Patient Resources

NCCRM Reassures Patients About Lab’s High Standards

Recent headlines about two separate fertility clinics mixing up embryos have given everyone involved in assisted reproductive technology reason to pause.

NCCRM’s laboratory director, Dr. Hugh Hensleigh, wants all our patients to feel confident that he and his highly skilled staff of embryologists follow strict guidelines that stress best practices in ethics and patient care.

For years, the American Society for Reproductive Medicine (ASRM) and the Society for Assisted Reproductive Technology (SART) have been working to help its members provide the best possible care for their patients. In addition to extensive educational and scientific activities, ASRM long ago established Practice and Ethics Committees to set standards, make recommendations and issue reports. Within the last few years, ASRM has changed its by-laws to allow the organization to take disciplinary action against members.

Clinics that wish to be members of SART must adhere to a rigorous set of standards. They are required to:

  • Have an accredited laboratory. The lab accreditation program run by ASRM with the College of American Pathologists (CAP) has explicit standards on the identification and documentation of all tissues involved.

  • Adhere to all standards and recommendations of the ASRM Practice Committee.

  • Adhere to all standards and recommendations of the ASRM Ethics Committee.

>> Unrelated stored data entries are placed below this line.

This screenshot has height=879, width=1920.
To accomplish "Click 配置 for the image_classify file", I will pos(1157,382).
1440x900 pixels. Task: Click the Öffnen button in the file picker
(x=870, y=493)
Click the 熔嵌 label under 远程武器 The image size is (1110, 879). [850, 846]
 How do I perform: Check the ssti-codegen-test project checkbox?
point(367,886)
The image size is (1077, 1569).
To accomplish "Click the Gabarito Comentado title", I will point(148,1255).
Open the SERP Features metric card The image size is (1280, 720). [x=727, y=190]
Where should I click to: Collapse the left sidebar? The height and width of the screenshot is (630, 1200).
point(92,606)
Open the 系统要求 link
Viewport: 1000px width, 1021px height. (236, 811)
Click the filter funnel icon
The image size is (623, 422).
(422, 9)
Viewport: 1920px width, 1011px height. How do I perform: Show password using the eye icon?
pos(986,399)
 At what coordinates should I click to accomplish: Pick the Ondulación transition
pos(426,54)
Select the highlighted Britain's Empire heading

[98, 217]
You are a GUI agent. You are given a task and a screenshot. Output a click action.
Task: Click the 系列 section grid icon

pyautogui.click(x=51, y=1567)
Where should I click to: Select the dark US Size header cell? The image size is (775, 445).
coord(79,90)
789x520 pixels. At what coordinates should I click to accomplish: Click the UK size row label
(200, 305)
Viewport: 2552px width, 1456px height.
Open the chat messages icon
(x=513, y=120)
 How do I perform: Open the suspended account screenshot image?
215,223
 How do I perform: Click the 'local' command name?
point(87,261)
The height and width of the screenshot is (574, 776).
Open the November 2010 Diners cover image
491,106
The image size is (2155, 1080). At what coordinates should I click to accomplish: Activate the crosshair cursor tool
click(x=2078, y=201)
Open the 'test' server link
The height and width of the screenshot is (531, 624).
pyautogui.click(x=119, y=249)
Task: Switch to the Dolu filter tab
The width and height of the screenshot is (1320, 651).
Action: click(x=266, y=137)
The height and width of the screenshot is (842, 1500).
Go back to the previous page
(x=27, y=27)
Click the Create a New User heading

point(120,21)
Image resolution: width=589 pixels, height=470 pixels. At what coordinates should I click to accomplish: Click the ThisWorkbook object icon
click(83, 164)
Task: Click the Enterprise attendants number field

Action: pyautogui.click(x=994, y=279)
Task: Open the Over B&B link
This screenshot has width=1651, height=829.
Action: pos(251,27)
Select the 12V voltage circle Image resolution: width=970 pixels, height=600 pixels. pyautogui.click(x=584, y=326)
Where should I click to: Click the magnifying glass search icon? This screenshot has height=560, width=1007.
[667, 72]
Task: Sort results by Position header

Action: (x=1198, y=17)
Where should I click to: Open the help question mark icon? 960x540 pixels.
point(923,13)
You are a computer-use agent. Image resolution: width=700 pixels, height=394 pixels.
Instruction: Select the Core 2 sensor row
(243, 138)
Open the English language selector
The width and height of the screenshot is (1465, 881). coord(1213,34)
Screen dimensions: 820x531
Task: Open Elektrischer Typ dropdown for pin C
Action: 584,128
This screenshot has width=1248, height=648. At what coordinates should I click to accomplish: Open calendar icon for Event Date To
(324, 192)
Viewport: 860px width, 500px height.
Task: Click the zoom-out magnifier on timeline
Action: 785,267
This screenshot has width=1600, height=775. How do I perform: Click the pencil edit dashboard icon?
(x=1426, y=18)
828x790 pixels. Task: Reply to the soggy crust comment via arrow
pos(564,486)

NCCRM consistently has been awarded lab accreditation from the College of American Pathologists. In addition, there is already extensive government regulation of assisted reproduction. By law, every IVF procedure and its outcome must be reported to the federal government. This is not true for any other medical procedure. And the FDA regulates all drugs, devices and tissues used in the course of infertility treatments.